Week #3 of Meetinghouse Readings, Thursday, July 24, 7:30pm

Jim Schley moved to New England in the mid-1970s to attend Dartmouth College, where he majored in Creative Writing and Native American Studies. He earned a Master of Fine Arts from Warren Wilson College’s MFA Program for Writers and for many years worked as a literary editor and toured extensively with experimental and activist theater companies, including the world-renowned Bread and Puppet Theater, the Swiss ensemble Les Montreurs d’Images, and Flock Dance Troupe. He is former co-editor of New England Review and editor of the anthology Writing in a Nuclear Age and of more than a hundred books on a diversity of subjects. His poems and essays have been featured in Ironwood, Crazyhorse, Rivendell, and Orion, on Garrison Keillor’s radio show “The Writer’s Almanac,” in Best American Spiritual Writing, in a chapbook, One Another (Chapiteau, 1999), and in a full-length book of poems: As When, In Season ( Marick Press, 2008).

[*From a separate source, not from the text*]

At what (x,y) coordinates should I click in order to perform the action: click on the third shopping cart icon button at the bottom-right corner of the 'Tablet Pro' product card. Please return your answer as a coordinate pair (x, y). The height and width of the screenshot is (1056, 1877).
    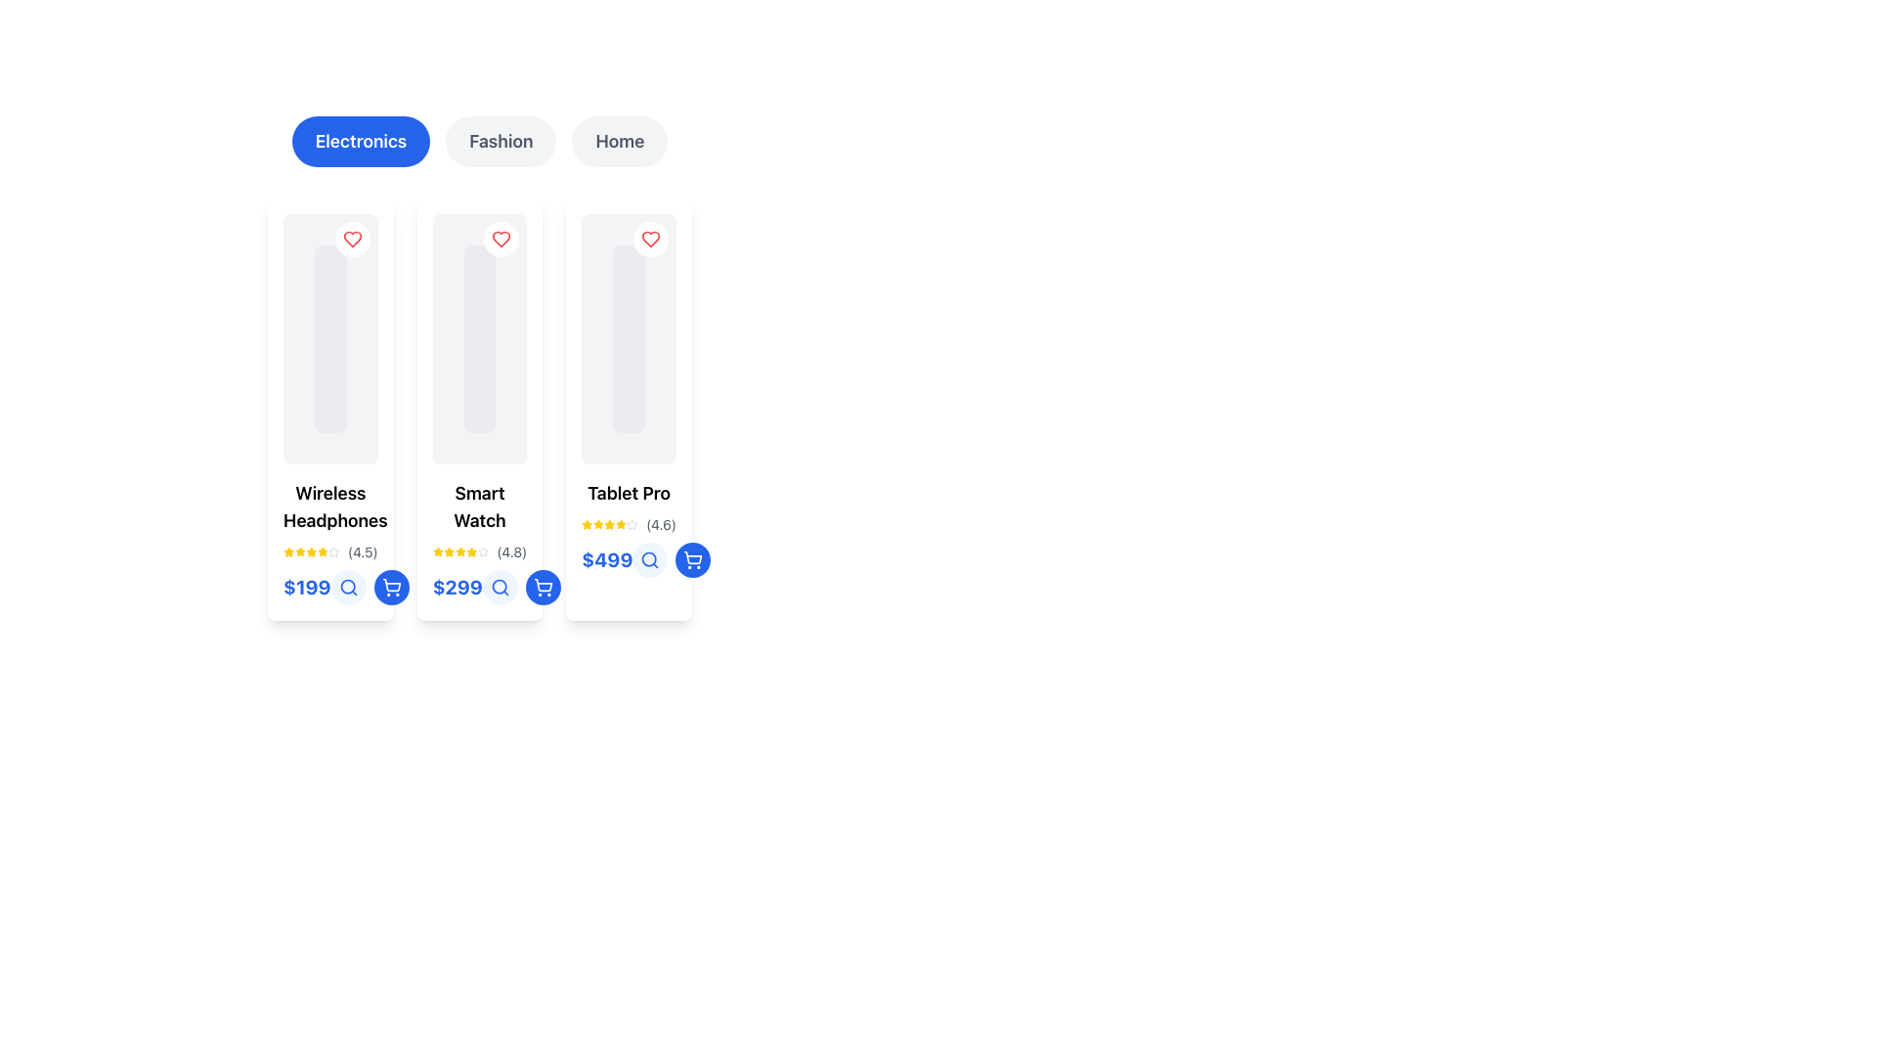
    Looking at the image, I should click on (693, 560).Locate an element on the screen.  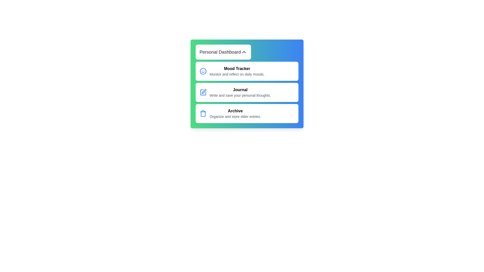
the toggle button to open or close the menu is located at coordinates (223, 52).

Jim is also executive director of The Frost Place, a museum and poetry center based at Robert Frost’s historic farm in Franconia, New Hampshire. He lives with his wife and their daughter in a house they built themselves on an off-the-grid cooperative in Vermont.

“With the aim of protecting the quality of life of elderly patients, Dennis McCullough, a member of the Dartmouth Medical School faculty and former Kendal medical director, developed the idea of “slow medicine” — a slower, more deliberate and critical approach to medical treatment for the elderly. Many physicians automatically advocate aggressive treatment for all patients’ diseases, but the idea of slow medicine suggests that such treatment is not always best for elderly patients.” — Emily Goodell, The Dartmouth, May 15, 2008
Dennis McCullough, M.D., author of My Mother, Your Mother: The Compassionate Approach to Caring for Your Aging Loved Ones, has been an “in-the-trenches” family physician and geriatrician for 30 years. He is a graduate of Harvard College and Harvard Medical School, and serves as a faculty member in the Department of Community and Family Medicine at Dartmouth Medical School. He is a member of the American Geriatrics Society, the American Academy of Family Physicians, the Society of Teachers of Family Medicine, and the American Medical Directors Association, as well as the coauthor of The Little Black Book of Geriatrics. He lives with his wife, the poet Pamela Harrison, in Norwich, VT.